Um álbum interespacial
O primeiro registro das cantorias das baleias jubarte veio em 1970, pela pesquisa bioacústica de Catharine e Roger Payne. O álbum Songs of the Humpback Whale foi resultado de um conjunto de esforços. O canto foi gravado em 1950 por Frank Watlington, um engenheiro marinho trabalhando em uma estação acústica americana construída para detectar submarinos russos durante a guerra fria. Localizada na região das Bermudas, a estação utilizava hidrofones mergulhados na água. Os equipamentos captam as vibrações do som na água e registram sinais elétricos correspondentes às frequências. Em certos momentos do ano, Frank captava padrões sonoros peculiares vindos do mar. Curioso, o pesquisador gravou os sons misteriosos por vários anos, até chegar à conclusão de que se tratava de um grupo de baleias jubarte, que passava o inverno nas proximidades da costa das Bermudas.

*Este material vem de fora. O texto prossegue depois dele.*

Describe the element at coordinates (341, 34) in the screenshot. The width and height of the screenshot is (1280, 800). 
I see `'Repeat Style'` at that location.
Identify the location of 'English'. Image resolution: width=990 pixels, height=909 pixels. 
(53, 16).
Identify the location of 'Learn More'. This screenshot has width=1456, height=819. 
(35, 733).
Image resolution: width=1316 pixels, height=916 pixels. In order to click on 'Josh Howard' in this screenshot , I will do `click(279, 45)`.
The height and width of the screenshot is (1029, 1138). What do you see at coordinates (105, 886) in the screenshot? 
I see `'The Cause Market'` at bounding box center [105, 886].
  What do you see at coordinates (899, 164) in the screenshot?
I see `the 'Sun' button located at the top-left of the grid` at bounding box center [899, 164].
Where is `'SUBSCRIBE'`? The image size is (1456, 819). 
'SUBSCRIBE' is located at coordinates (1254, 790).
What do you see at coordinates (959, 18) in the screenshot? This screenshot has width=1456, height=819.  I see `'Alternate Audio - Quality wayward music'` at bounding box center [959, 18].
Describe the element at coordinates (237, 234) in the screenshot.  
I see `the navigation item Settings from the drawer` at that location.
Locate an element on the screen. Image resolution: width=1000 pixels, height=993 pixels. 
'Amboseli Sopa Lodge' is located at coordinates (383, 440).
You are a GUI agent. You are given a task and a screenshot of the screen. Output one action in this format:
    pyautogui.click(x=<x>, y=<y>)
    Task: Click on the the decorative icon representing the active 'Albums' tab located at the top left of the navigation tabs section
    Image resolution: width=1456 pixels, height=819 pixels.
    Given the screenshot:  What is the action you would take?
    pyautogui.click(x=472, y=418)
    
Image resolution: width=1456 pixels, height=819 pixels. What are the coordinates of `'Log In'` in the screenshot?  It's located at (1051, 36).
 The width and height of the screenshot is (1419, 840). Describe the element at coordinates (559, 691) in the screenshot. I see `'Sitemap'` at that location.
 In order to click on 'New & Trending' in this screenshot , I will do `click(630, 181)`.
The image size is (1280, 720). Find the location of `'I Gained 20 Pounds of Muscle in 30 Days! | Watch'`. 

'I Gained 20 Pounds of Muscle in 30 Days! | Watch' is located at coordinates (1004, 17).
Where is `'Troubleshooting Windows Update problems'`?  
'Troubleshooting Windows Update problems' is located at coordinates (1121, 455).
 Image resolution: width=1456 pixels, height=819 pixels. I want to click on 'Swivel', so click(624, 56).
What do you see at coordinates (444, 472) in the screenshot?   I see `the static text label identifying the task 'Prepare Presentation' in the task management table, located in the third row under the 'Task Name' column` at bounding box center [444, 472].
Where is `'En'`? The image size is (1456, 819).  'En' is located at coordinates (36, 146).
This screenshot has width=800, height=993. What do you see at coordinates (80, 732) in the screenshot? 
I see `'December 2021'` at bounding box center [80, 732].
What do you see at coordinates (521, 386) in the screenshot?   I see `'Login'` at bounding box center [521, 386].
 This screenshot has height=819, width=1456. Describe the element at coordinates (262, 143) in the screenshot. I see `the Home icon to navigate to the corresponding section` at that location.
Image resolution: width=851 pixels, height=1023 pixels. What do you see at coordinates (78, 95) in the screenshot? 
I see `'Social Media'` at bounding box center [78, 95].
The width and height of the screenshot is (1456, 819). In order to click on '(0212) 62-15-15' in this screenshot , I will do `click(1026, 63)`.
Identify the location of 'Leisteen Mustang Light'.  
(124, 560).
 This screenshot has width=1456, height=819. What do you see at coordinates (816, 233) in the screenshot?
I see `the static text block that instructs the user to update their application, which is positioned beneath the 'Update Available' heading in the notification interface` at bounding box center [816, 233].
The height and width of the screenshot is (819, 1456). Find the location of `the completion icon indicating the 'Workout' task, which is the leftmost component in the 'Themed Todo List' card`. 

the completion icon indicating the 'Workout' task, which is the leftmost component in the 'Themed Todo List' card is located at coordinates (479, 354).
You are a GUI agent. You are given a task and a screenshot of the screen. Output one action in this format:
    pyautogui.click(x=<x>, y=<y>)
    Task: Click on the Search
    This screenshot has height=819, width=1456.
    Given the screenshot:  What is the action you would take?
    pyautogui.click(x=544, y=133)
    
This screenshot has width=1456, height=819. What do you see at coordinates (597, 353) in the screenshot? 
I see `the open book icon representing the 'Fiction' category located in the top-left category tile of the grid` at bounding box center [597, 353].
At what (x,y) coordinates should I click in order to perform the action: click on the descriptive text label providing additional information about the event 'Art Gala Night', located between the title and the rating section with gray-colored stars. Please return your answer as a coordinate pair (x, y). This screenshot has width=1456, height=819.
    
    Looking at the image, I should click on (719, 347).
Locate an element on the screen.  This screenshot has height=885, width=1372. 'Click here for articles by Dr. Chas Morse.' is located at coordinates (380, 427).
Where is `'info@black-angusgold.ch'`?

Em 1966, Roger Payne tomou conhecimento das gravações. Roger tinha experiência com ecolocalização de morcegos e corujas e Catharine Payne, sua esposa e também pesquisadora da bioacústica, em teorias musicais. Após análise do material armazenado, o casal de pesquisadores descobriu que os sons emitidos pelas baleias tinham estruturas análogas à rima, com frases se repetindo em intervalos rítmicos, como em canções humanas. Além disso, foi observado que cada grupo de baleias no oceano canta sua própria canção, uma composição única feita ano a ano.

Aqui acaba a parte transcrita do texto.